About this exercise — Take the line that contains "Click the divider below the access question" and every line below it to the end of the entries, and give them again exactly, leaving out any pictures.

━━ Task inputs

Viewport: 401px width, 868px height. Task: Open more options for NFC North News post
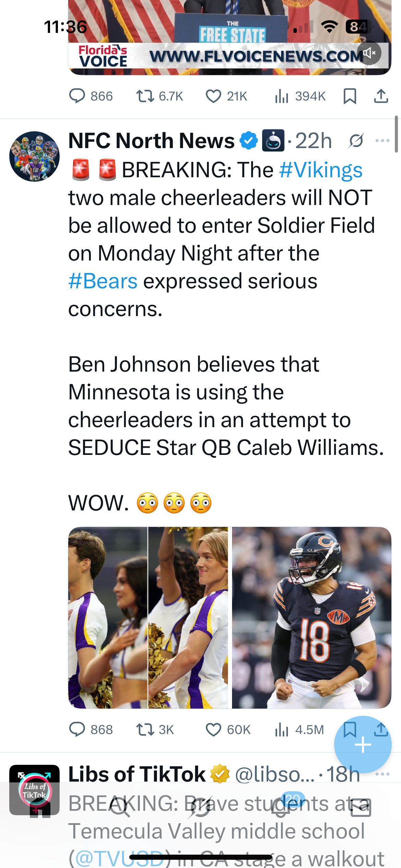click(382, 141)
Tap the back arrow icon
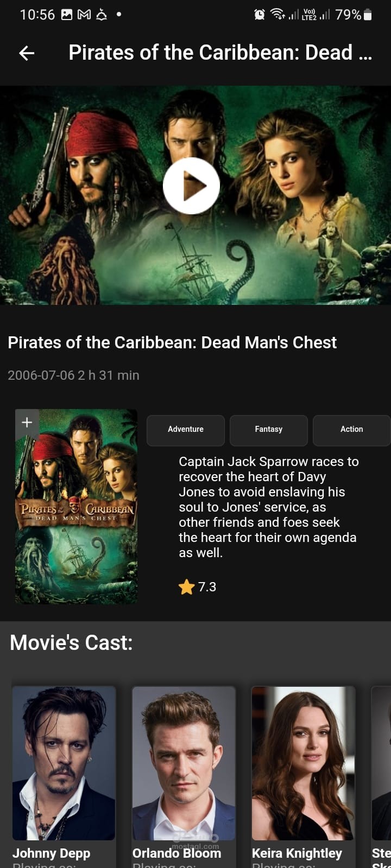 [27, 53]
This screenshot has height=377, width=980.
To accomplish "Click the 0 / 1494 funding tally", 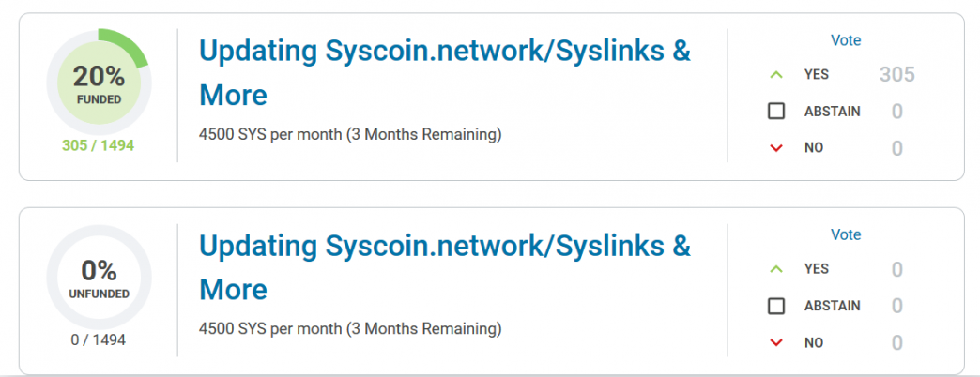I will point(99,339).
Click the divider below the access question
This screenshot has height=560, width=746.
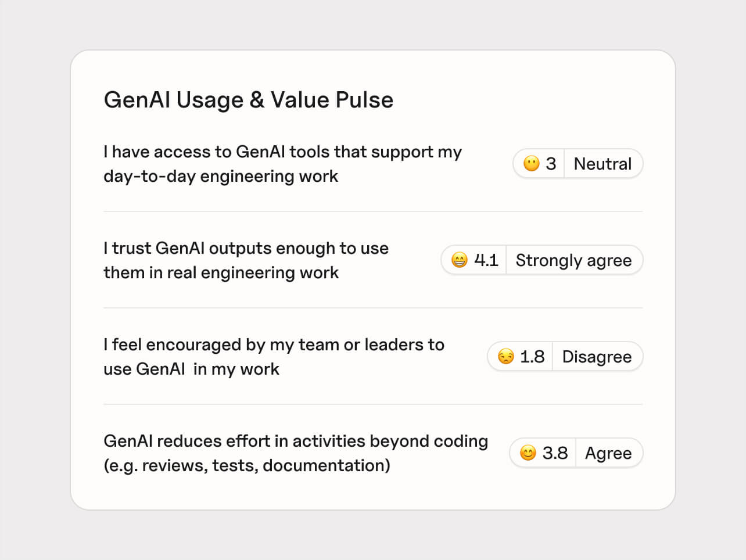tap(373, 211)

━━━━

Written response —
Click the divider below the access question
This screenshot has height=560, width=746.
tap(373, 211)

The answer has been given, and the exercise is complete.